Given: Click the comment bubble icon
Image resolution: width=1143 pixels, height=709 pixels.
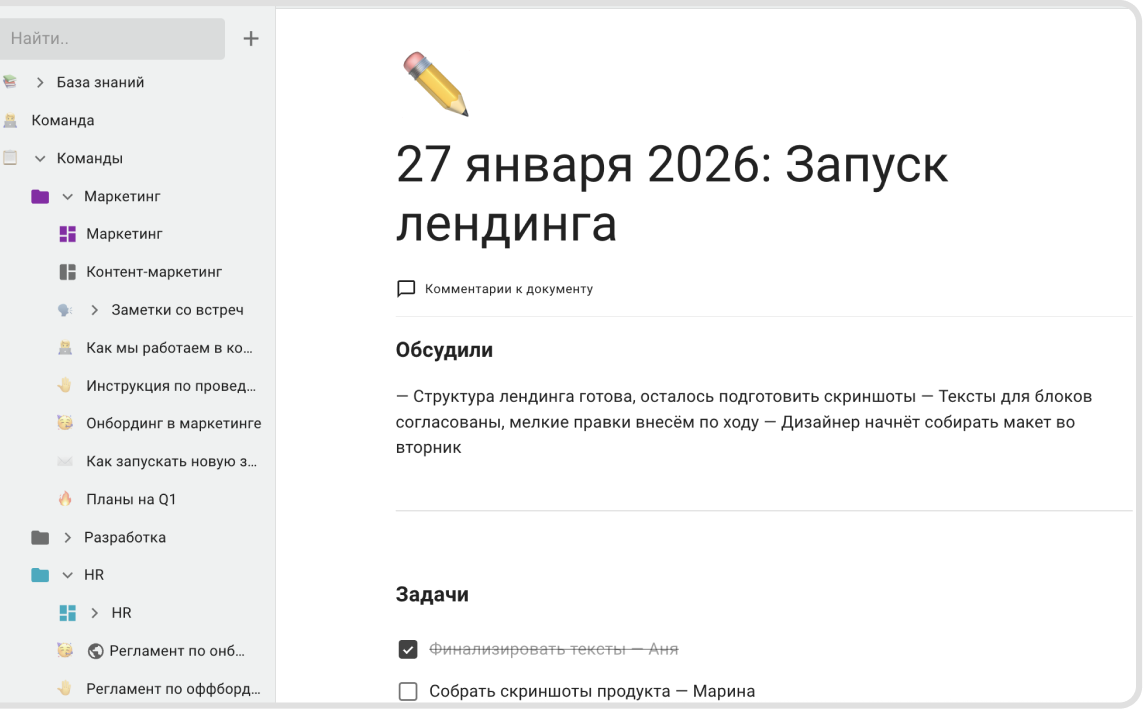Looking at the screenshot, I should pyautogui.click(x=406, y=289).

⁂

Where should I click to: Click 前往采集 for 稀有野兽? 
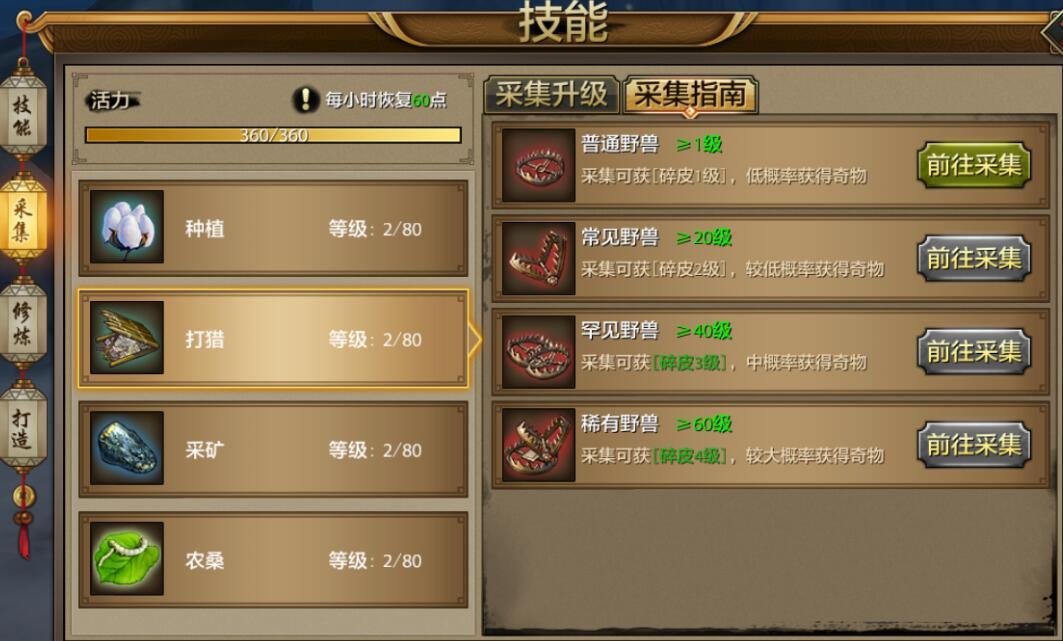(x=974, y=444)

⁂

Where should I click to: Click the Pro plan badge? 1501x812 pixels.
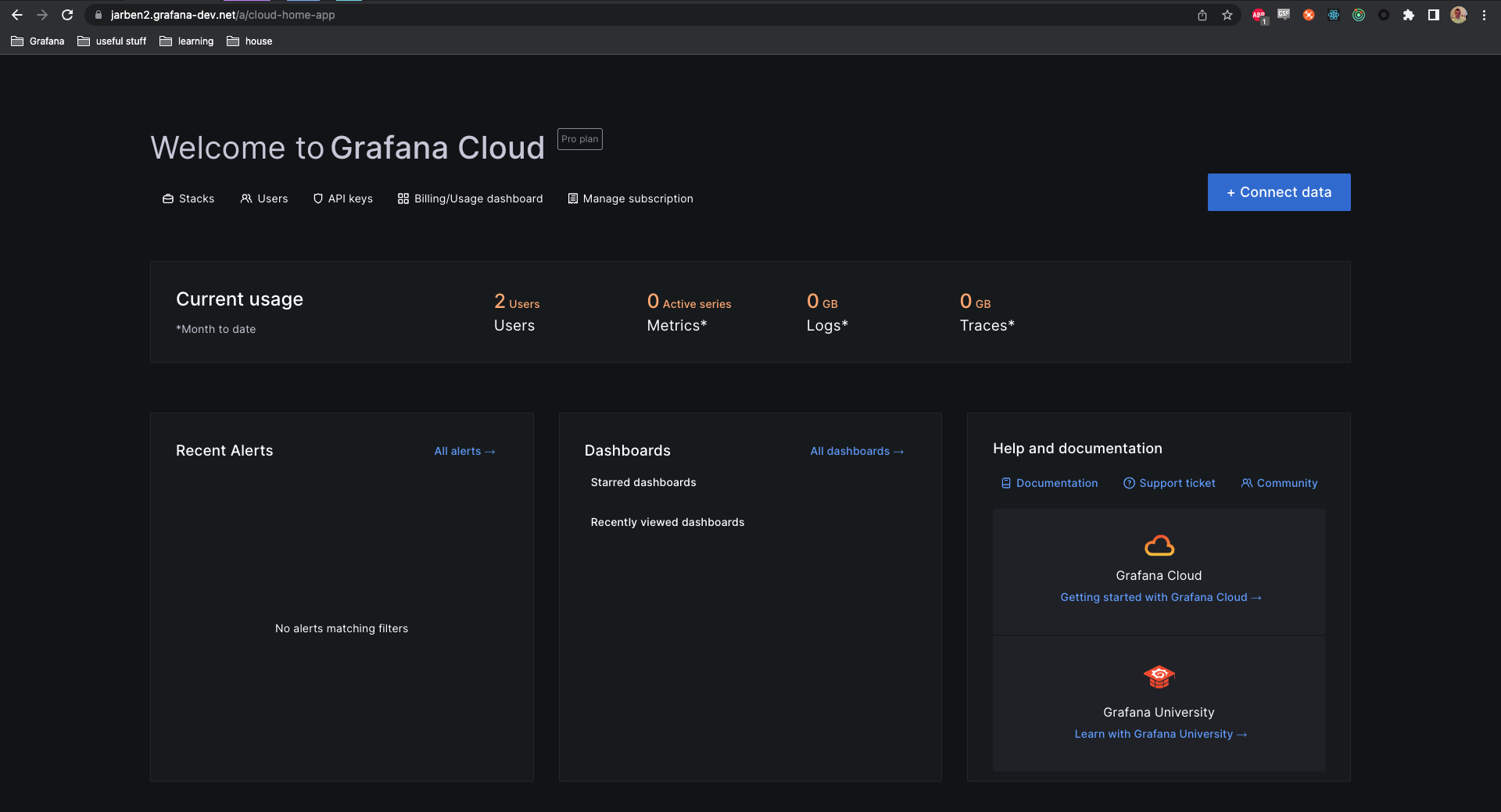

⁂

DIRECTIONS FOR THIS TASK
Output the rows from the line with "Given: Click the comment bubble icon" up to and including the line with "Looking at the", unchanged. Leave out the pictures.

ANSWER IN FULL
Given: Click the comment bubble icon
Image resolution: width=1143 pixels, height=709 pixels.
Looking at the screenshot, I should pyautogui.click(x=406, y=289).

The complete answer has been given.